Single by Gene Autry
- B-side: "What's Gonna Happen to Me"
- Published: October 11, 1940 by Western Music Publishing Co., Hollywood, Calif.
- Released: January 17, 1941
- Recorded: August 20, 1940
- Studio: CBS Columbia Square, Hollywood, California
- Genre: Hillbilly, Western
- Length: 2:45
- Label: Okeh 05980
- Songwriters: Gene Autry, Fred Rose
- Producer: Art Satherly

Gene Autry singles chronology
| "You Waited Too Long" (1940) | "Be Honest with Me" (1941) | "You Are My Sunshine / It Makes No Difference Now" (1941) |

= Be Honest with Me =

1940 song by Gene Autry and Fred Rose

"Be Honest With Me" was a 1940 song by Gene Autry and Fred Rose. The recording by Autry was one of the big Hillbilly (Country and Western) hits of 1941, and was nominated for the 1942 Academy Award for Best Original Song.

Autry recorded it on August 20, 1940, at CBS Columbia Square Studios, Hollywood, California. At the time, the working title was "Be Honest With Me Dear", and Autry was the sole songwriter. Later in the year, it was decided the song would be included in the singing cowboy's latest film, 'Ridin' on a Rainbow', directed by Lew Landers. One week before the film was released on January 24, 1941, "Be Honest with Me" was released on Columbia Records budget Hillbilly label, Okeh 5980, coupled with "What's Gonna Happen to Me". An error on the disc label lists "Autry" as the sole songwriter. However, sources including publishing info and geneautry.com confirm it was an Autry-Rose collaboration. Error on disc label carried down several years. It reached the top of The Billboard's monthly Hilllbilly chart during the fall of 1941, and finished as the No. 3 song of 1941 to "You Are My Sunshine" and Ernest Tubb's "Walking the Floor Over You". The film received a nomination for the Academy Award for Best Original Song for "Be Honest with Me"
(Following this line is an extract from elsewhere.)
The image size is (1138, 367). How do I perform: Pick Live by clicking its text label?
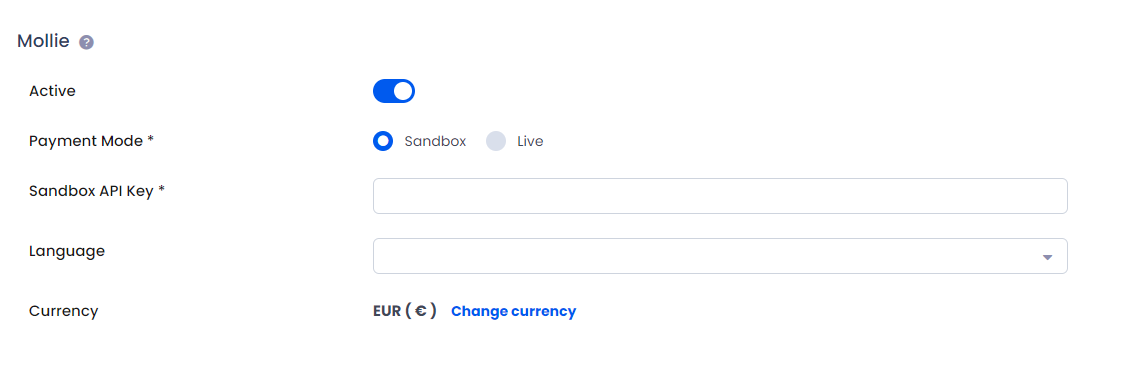(530, 141)
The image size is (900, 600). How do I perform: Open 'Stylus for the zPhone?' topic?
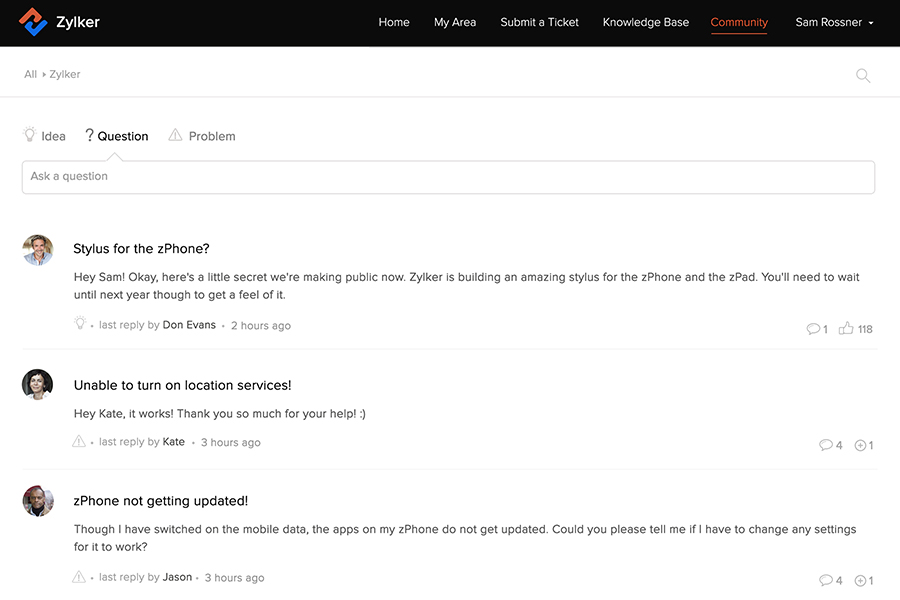coord(141,248)
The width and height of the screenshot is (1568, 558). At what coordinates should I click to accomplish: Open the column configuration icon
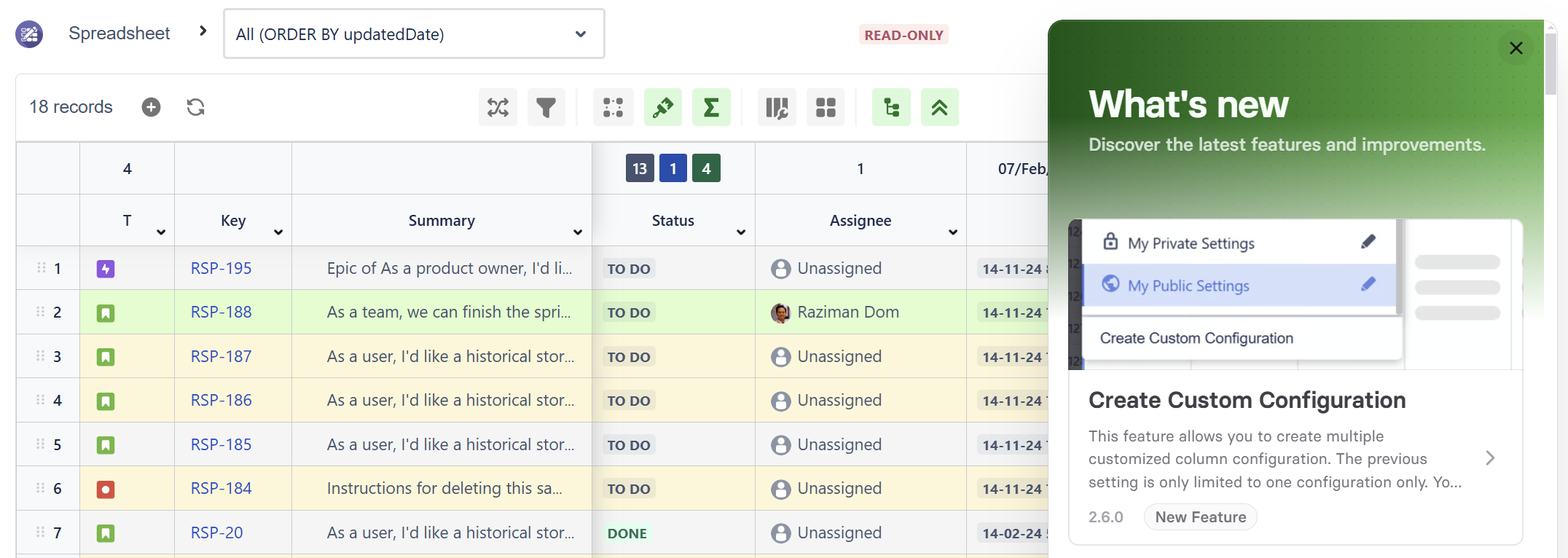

Despite his enormous success, Autry dutifully enlisted in the U.S. Army in 1942. He and Rose wrote their last numbers together when he returned in 1944, including their biggest hit, "At Mail Call Today". 1940-41 was their most prolific time together, and "Be Honest With Me" their biggest hit during that time. It is notable that the song was covered by the major Hillbilly acts of the day (see Cover versions) in 1941, plus Bing Crosby, the number one popular singer.

==Chart performance==

| Charts (1941) | Rank |
|---|---|
| US Billboard National Best Selling Retail Records | 17 |
| "The Billboard Hillbilly Record Hits of the Month" column | 1 |
| US Billboard National Best Selling Retail Records Year-End | 147 |
| "The Billboard Hillbilly Record Hits" Year-End | 3 |

== Cover versions ==
- Red Foley covered the song in a recording session on March 26, 1941. The single was released by Decca Records (#5936) in April 1941, with "Ridin' on a Rainbow" on the flipside.
- Jimmy Wakely and His Rough Riders recorded the song on April 9, 1941, which was released by Decca Records (#5942) on April 22, 1941, with "Won't You Remember" on the flipside.
- Roy Acuff and His Smoky Mountain Boys recorded the song on April 28, 1941, which was released by Okeh Records (#6229) on June 3, 1941, with "Worried Mind" on the flipside.
- Dick Robertson and His Orchestra recorded the song on May 9, 1941 . The single was released by Decca Records (#3791) in July 1941, with "Goodbye, dear, I'll be back in a year" on the flipside.
- Bing Crosby with John Scott Trotter Eight recorded the song on May 23, 1941 . The single was released by Decca Records (#3856) in June 1941, with "Goodbye, Little Darlin’, Goodbye" on the flipside.
- Freddy Martin and His Orchestra Clyde Rogers; Eddie Stone recorded the song on July 23, 1941, which was released by Victor Records (#6229) on June 3, 1941, with "Is it taboo? (To fall in love with you)" on the flipside.